Des hoquets retentirent mais il dut les couper. Il refusait de sentir la joie infiltrer la salle alors que les descriptions d'Artemis soulevaient le cœur.
-Gabrielle est enceinte et Charlie est mutilé à l'extrême mais ils étaient vivants il y a trois semaines. Nous allons monter une équipe de secours et nous partons dès que possible. Je veux que ces agents soient reposés et nourris en priorité avant la mission, et nous commencerons à la préparer dès la fin de la mission. Je la mènerai personnellement. Artemis vient avec nous.
Il croisa les deux yeux argentés et leur propriétaire hocha la tête avec résignation.
-Raj, ajouta-t-il, ainsi qu'Ernest et Dirk. Nous auront besoin de renfort et de duellistes.
Son bras droit, Bill et Parvati se proposèrent simultanément mais il n'accepta que les deux derniers.
Il fit ensuite un tour de table, où tous pouvaient s'exprimer. L'atmosphère était soudainement devenue électrique. La nouvelle que trois alliés et prisonniers avaient été retrouvés agitait leur soirée morbide d'autant plus que deux d'entre eux avaient dépêchés nombre de missions de renseignement et de sauvetages. Ils recherchaient le jeune Dragonnier depuis plus de trois ans désormais et sa survie, autant que sa réapparition, tenait du miracle. Harry aurait désiré donner du répit à Artemis, mais seul lui savait où se trouvait précisément l'entrée des geôles.
-La pleine lune se tiendra ce soir, déclara le garçon de son intonation monocorde.
-Harry ! s'interposa aussitôt Amelia Bones.

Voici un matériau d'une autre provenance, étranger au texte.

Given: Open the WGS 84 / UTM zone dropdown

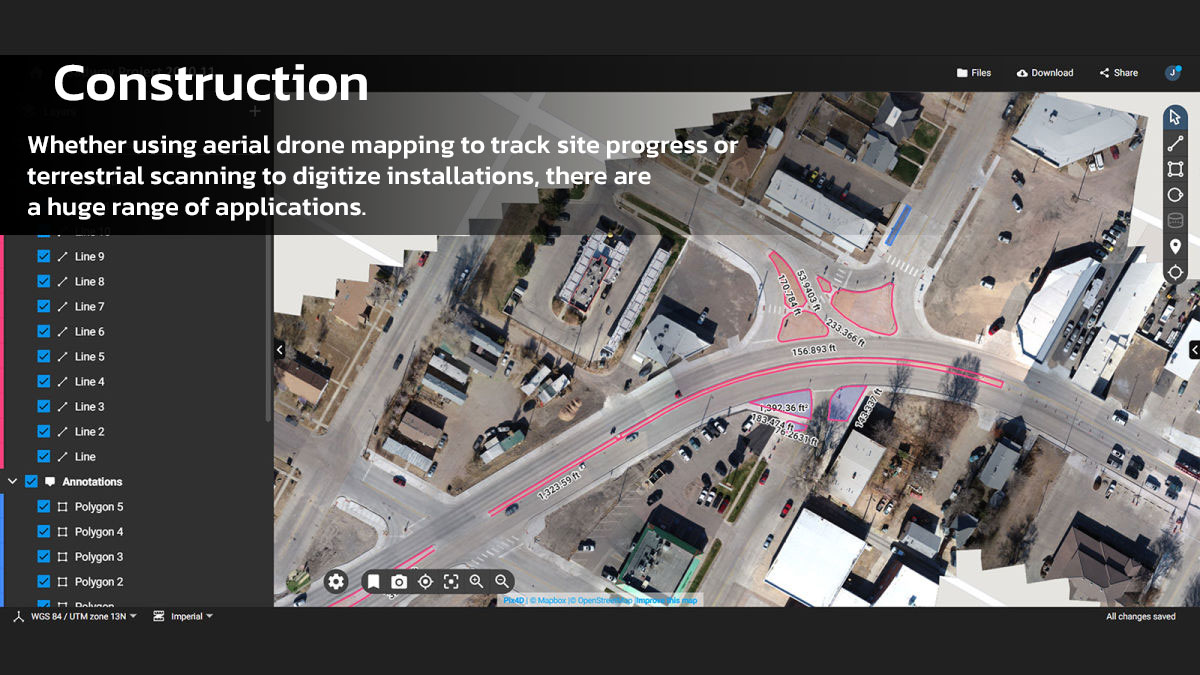Looking at the screenshot, I should (76, 617).
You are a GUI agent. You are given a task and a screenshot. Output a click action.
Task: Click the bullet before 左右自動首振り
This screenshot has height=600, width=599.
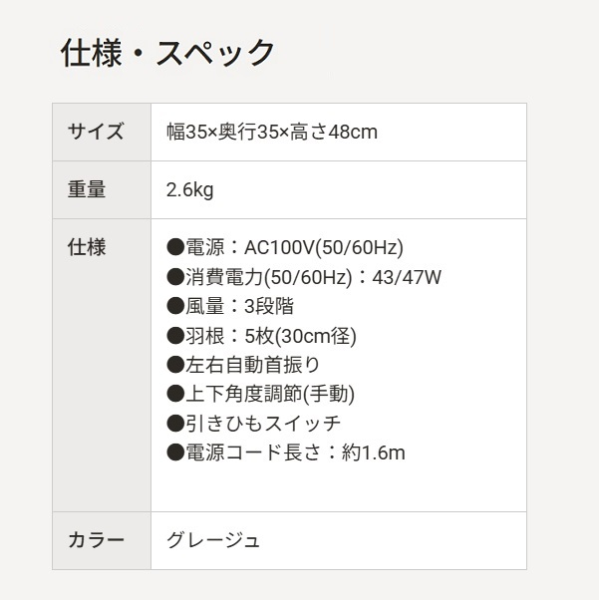[x=176, y=365]
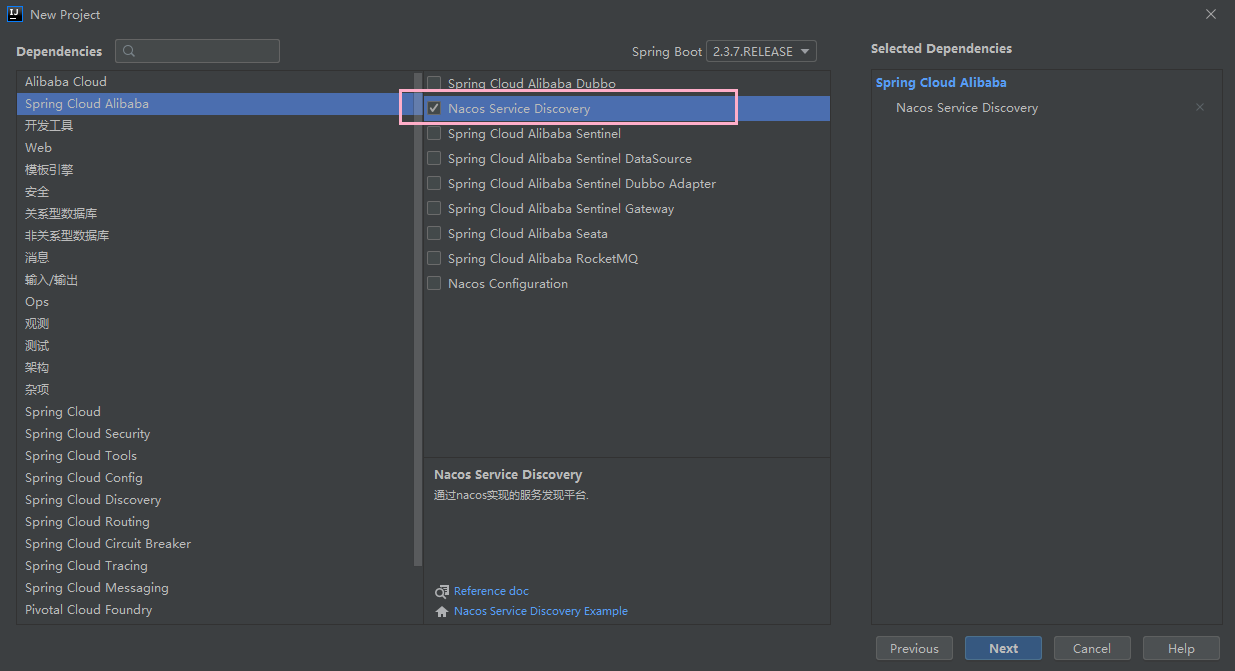Click the IntelliJ IDEA logo icon
The width and height of the screenshot is (1235, 671).
[14, 14]
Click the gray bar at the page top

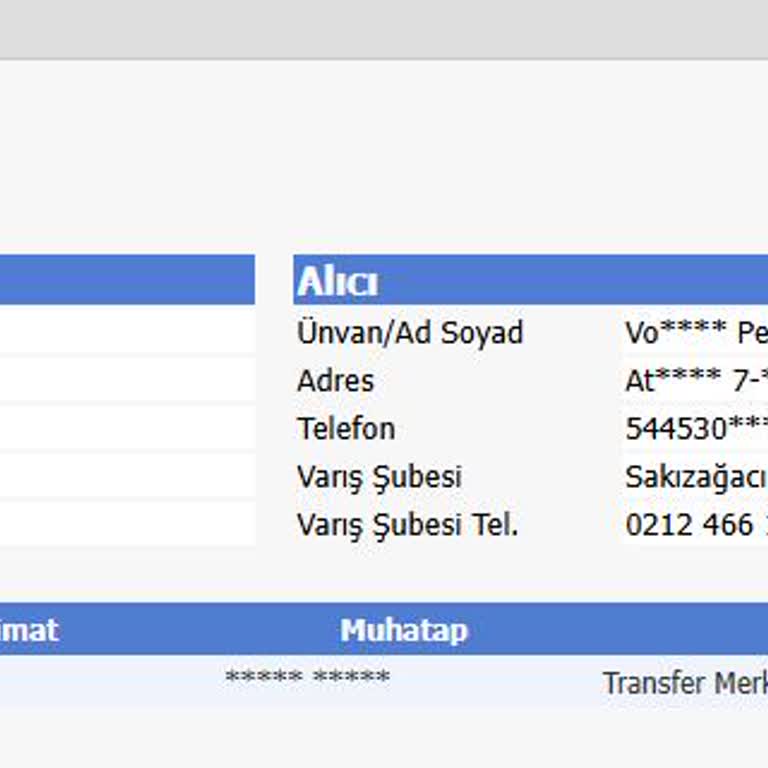tap(384, 28)
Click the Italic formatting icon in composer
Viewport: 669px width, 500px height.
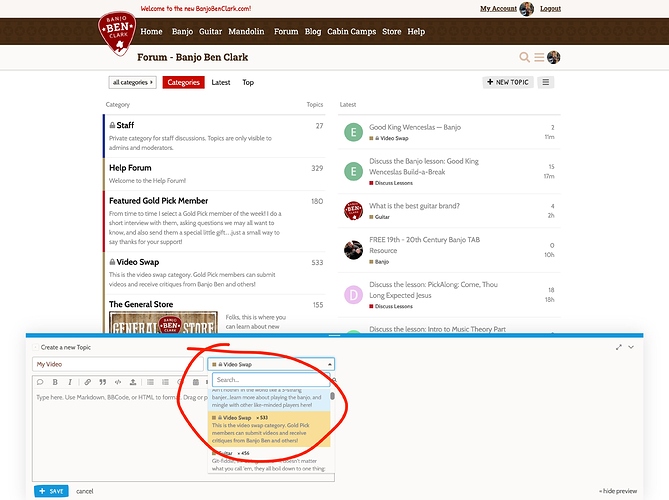tap(69, 382)
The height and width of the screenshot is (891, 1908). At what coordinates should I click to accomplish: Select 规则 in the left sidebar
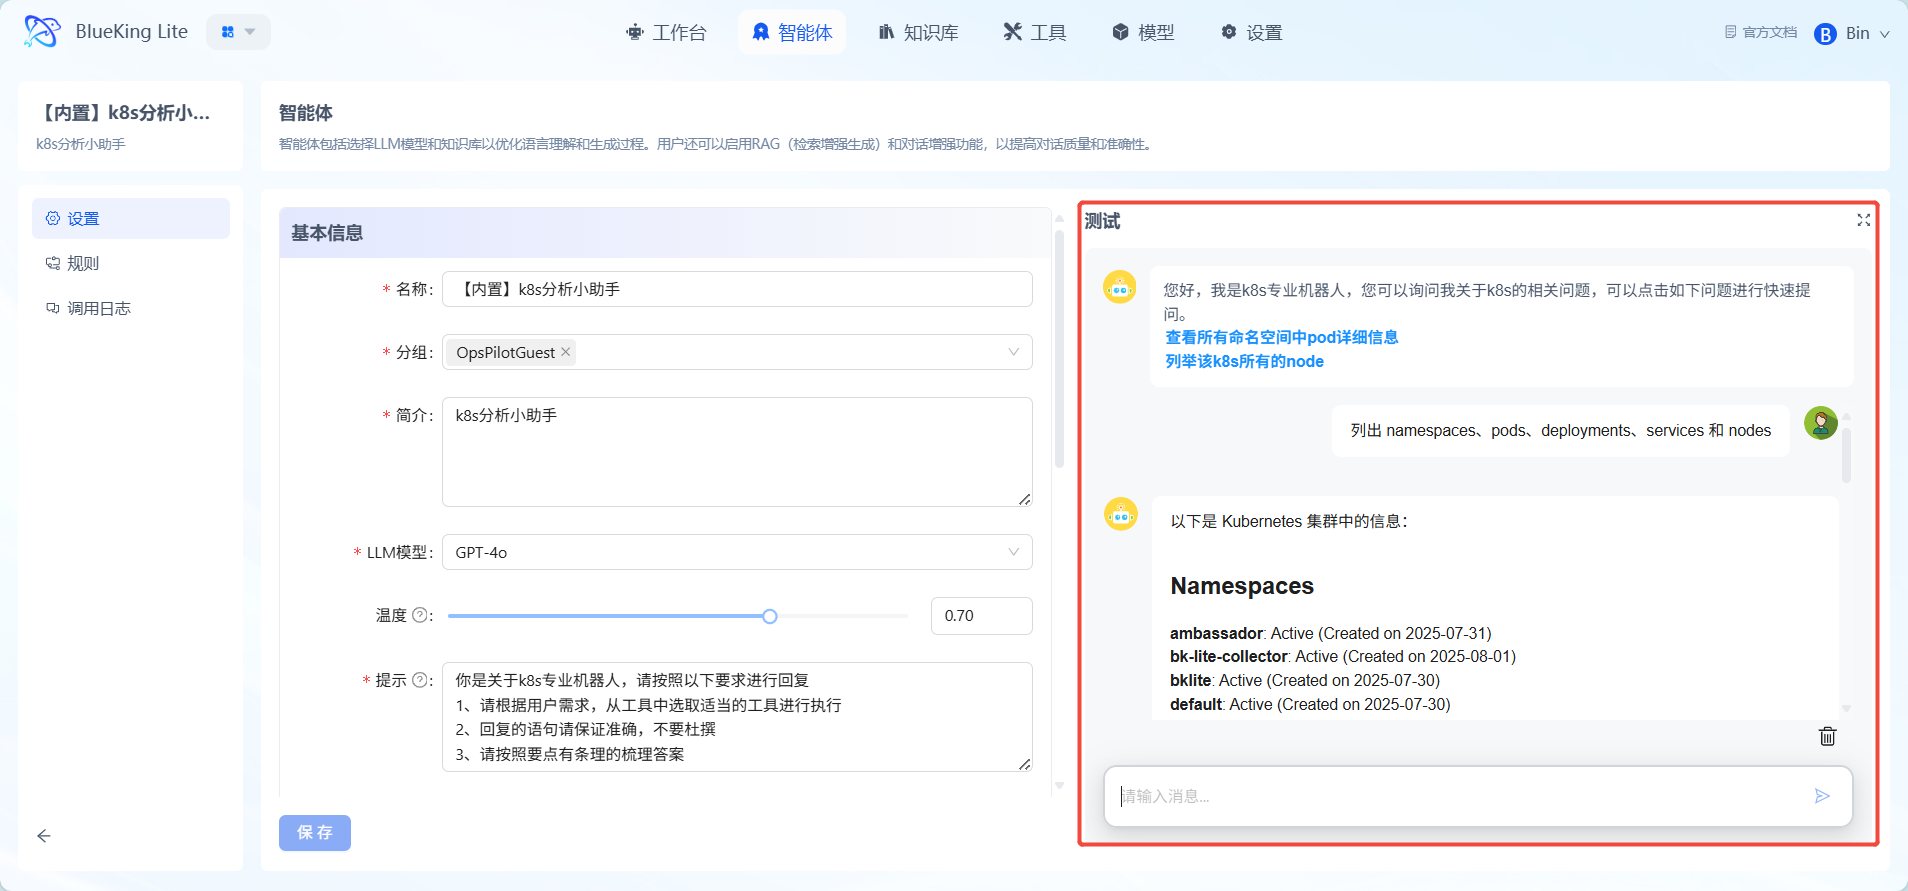click(83, 263)
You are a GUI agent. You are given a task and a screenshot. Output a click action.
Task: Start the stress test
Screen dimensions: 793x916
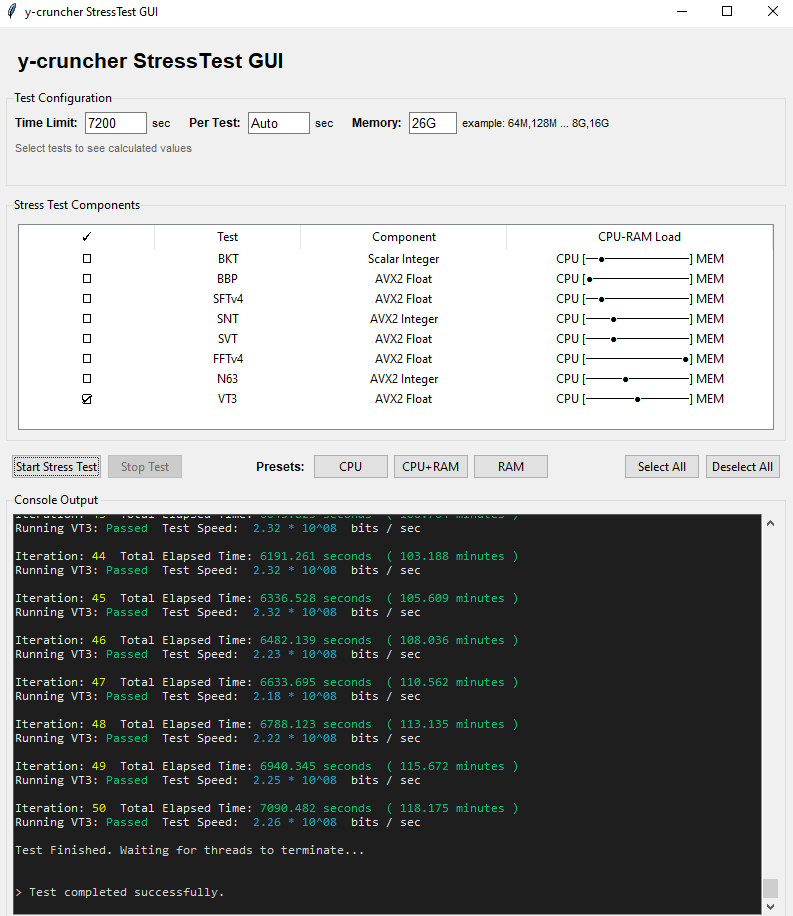pyautogui.click(x=57, y=467)
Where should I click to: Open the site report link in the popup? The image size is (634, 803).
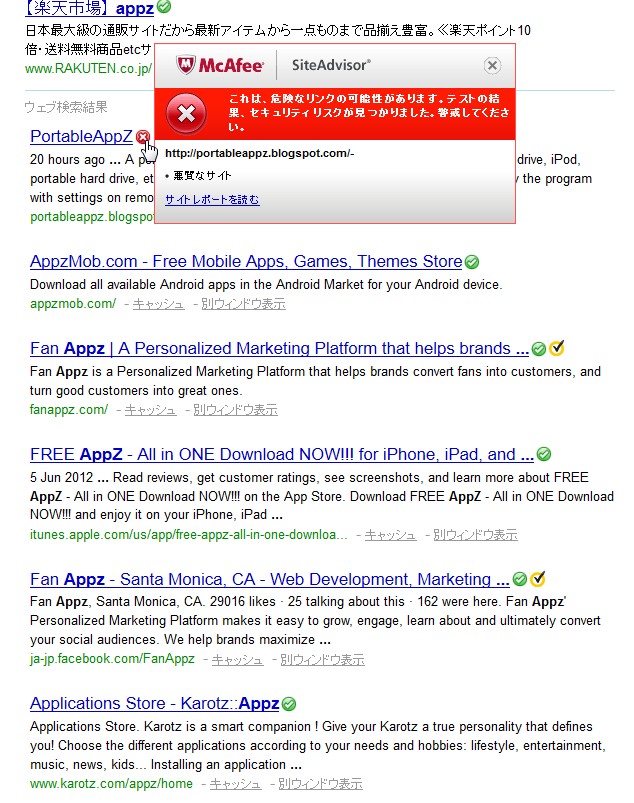click(212, 200)
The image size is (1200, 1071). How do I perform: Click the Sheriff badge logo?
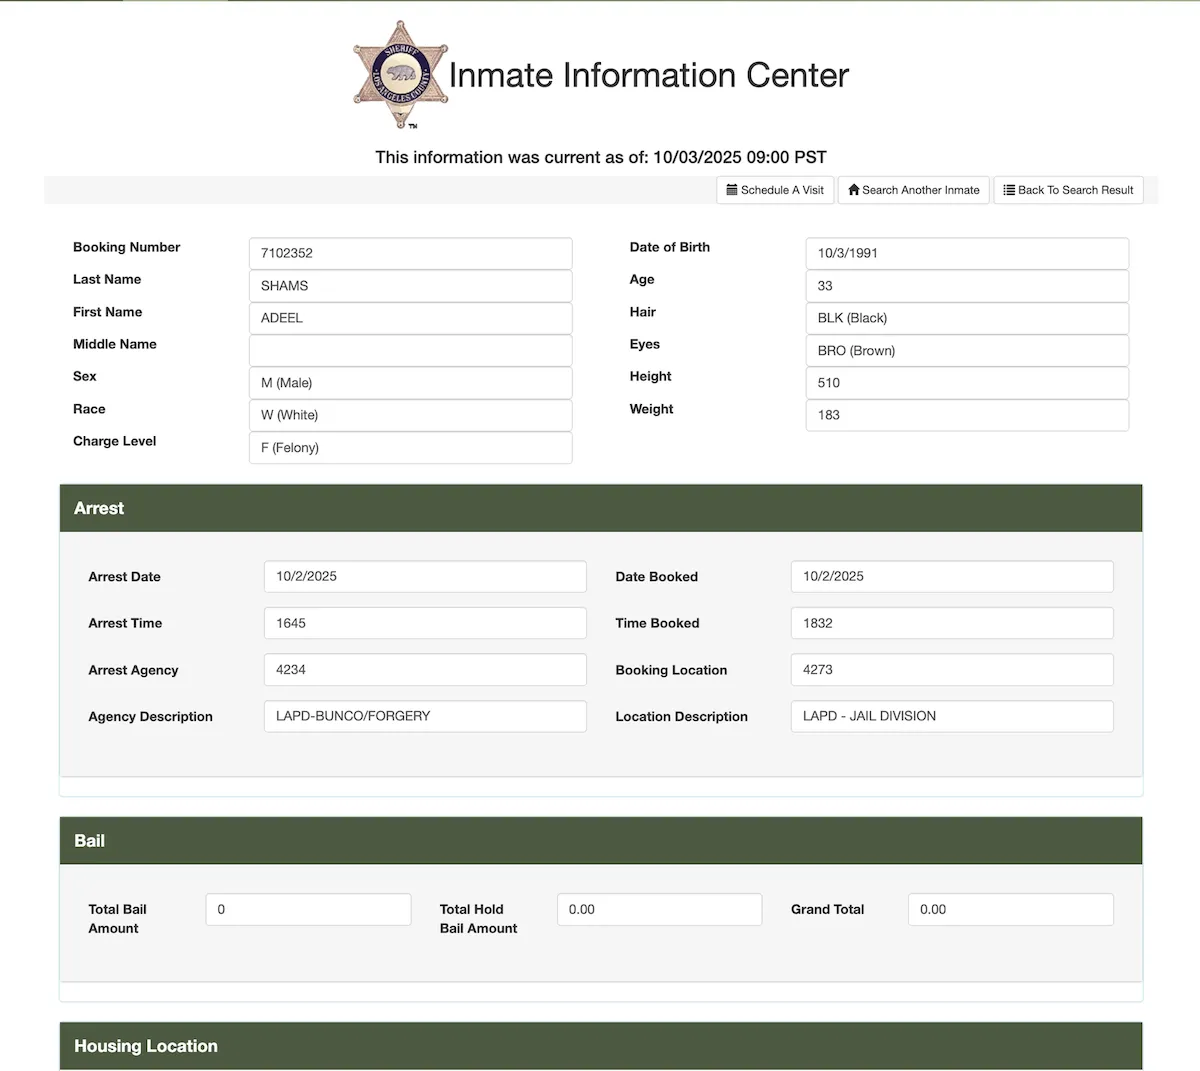coord(400,75)
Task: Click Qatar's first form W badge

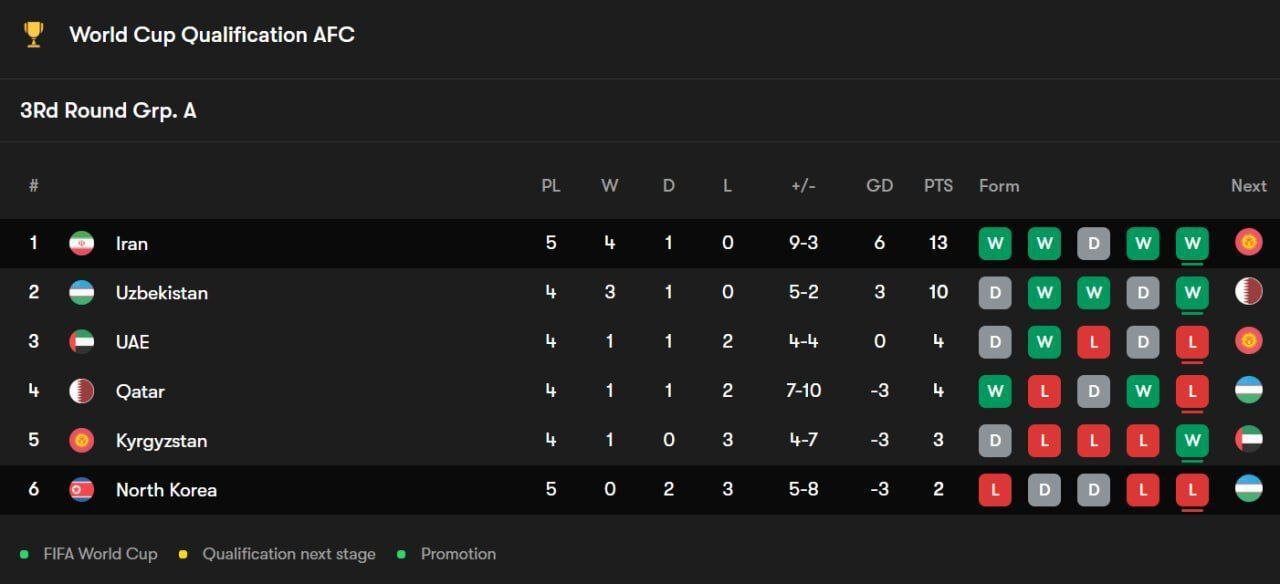Action: (995, 391)
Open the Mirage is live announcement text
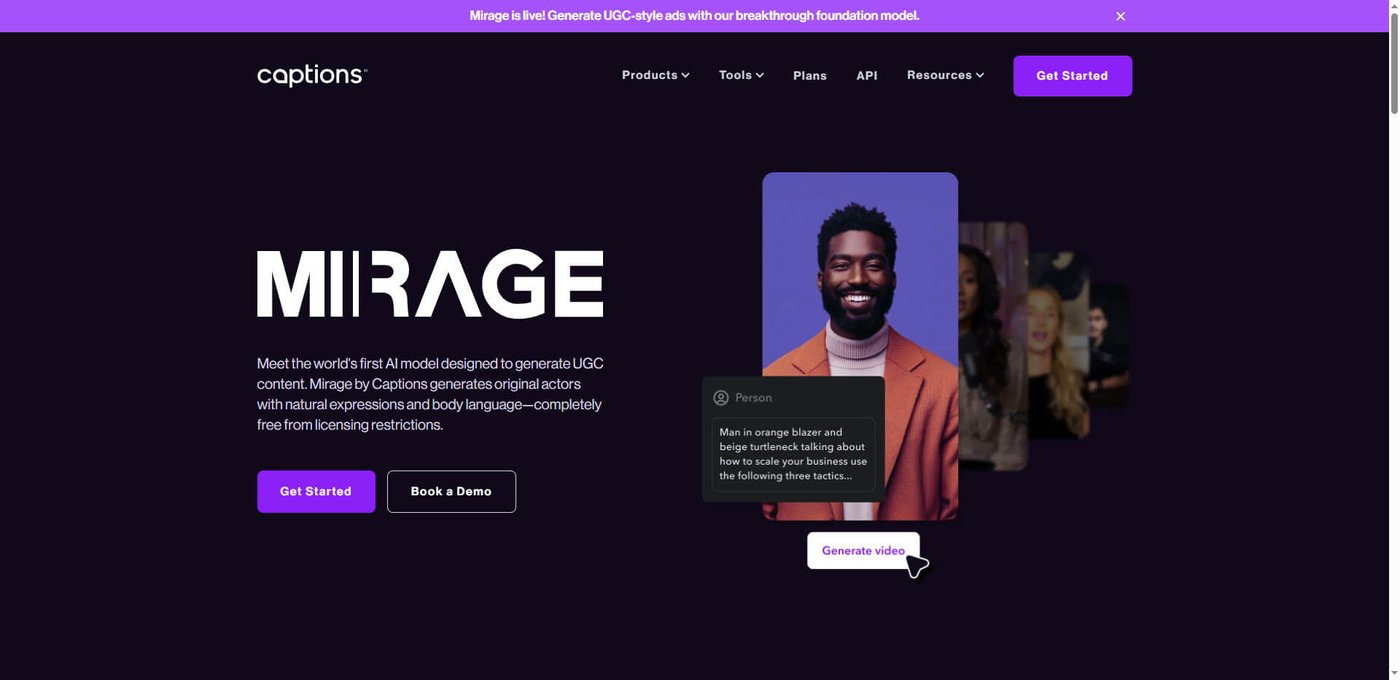 [x=694, y=16]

Le Survivant observa les réactions des membres de l'Ordre. Eux qui avaient autrefois lutté pour le pacifisme et la justice arboraient un visage égal. La figure de Parvati se tordait même d'une avidité qu'elle essayait de réprimer. Elle avait perdu sa jumelle de par la faute de ceux qui avaient élu le Manoir Malefoy comme quartier général et ils avaient retrouvé la tête de Padma plantée sur un pic en trophée.
L'écoeurement gagna le Survivant avant qu'il ne le renvoie au plus profond de lui. Il ancra ses yeux dans ceux argentés de l'homme devant lui.
-Lucius ? demanda-t-il.
Le visage pointu de son ancien ennemi s'étira en un sourire désabusé.